[Begin Excerpted records]

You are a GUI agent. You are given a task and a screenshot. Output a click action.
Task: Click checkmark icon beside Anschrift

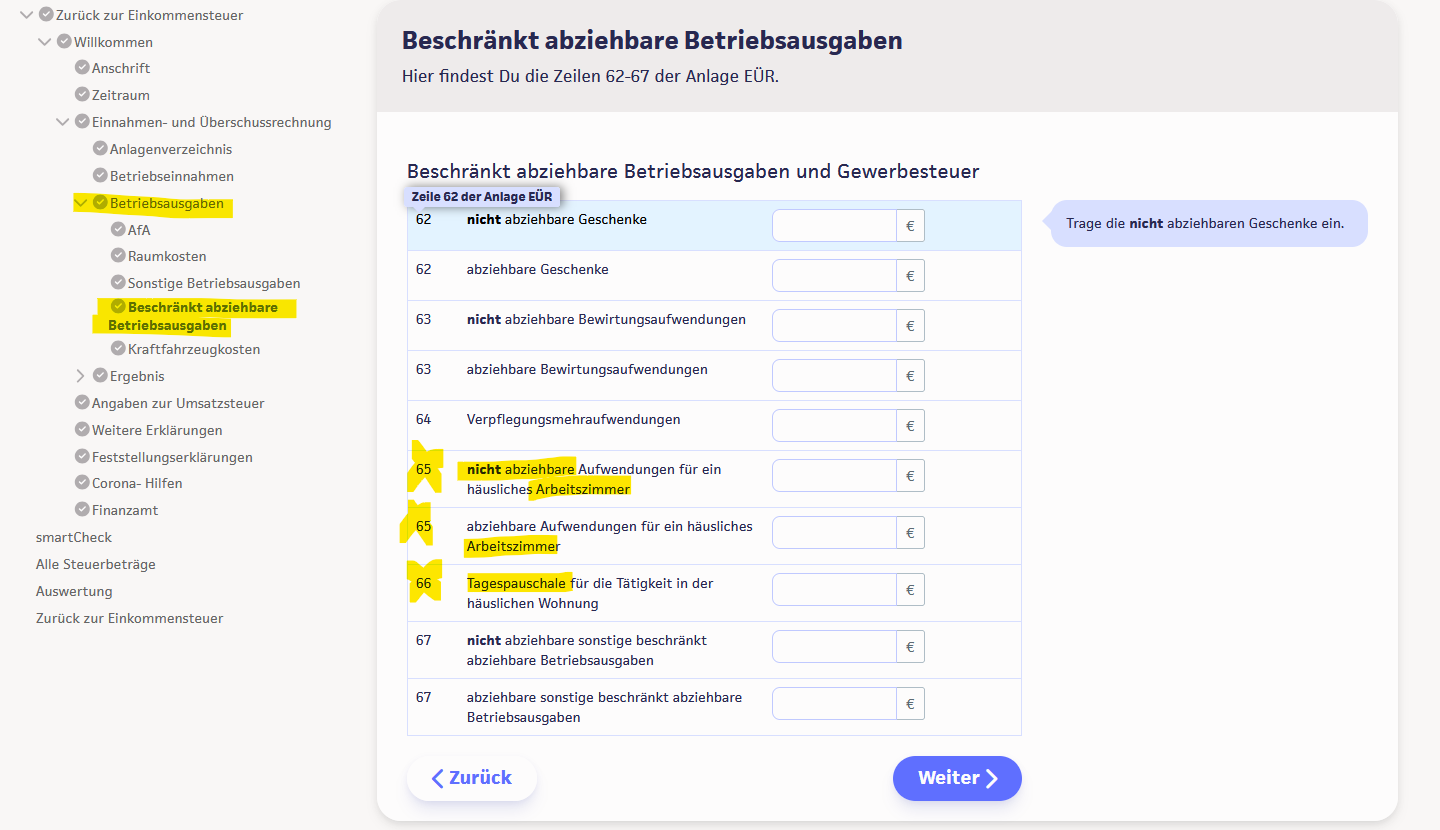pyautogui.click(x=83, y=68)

[End Excerpted records]
[Begin Excerpted records]

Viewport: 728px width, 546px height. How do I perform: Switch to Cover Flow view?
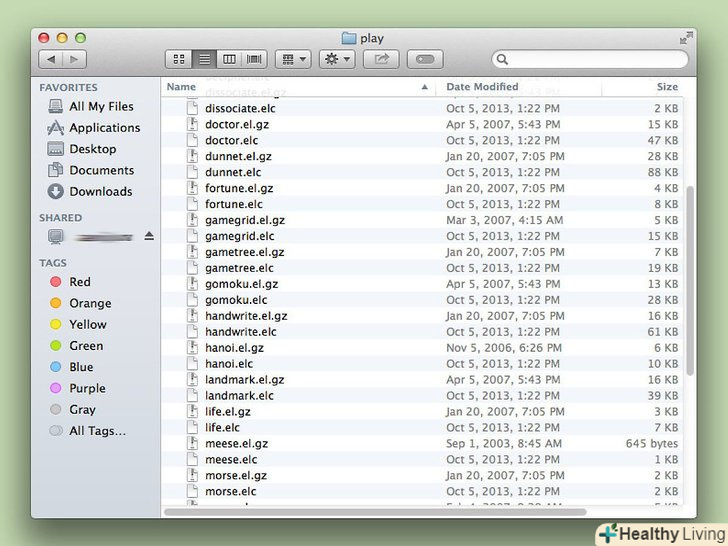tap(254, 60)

[End Excerpted records]

◆ Requirements: Please copy the lines that start with the line containing "Viewport: 728px width, 546px" and end with the line containing "tap(254, 60)", including both of those lines. Leave the pictures out of your copy.

◆ Correct output:
Viewport: 728px width, 546px height. How do I perform: Switch to Cover Flow view?
tap(254, 60)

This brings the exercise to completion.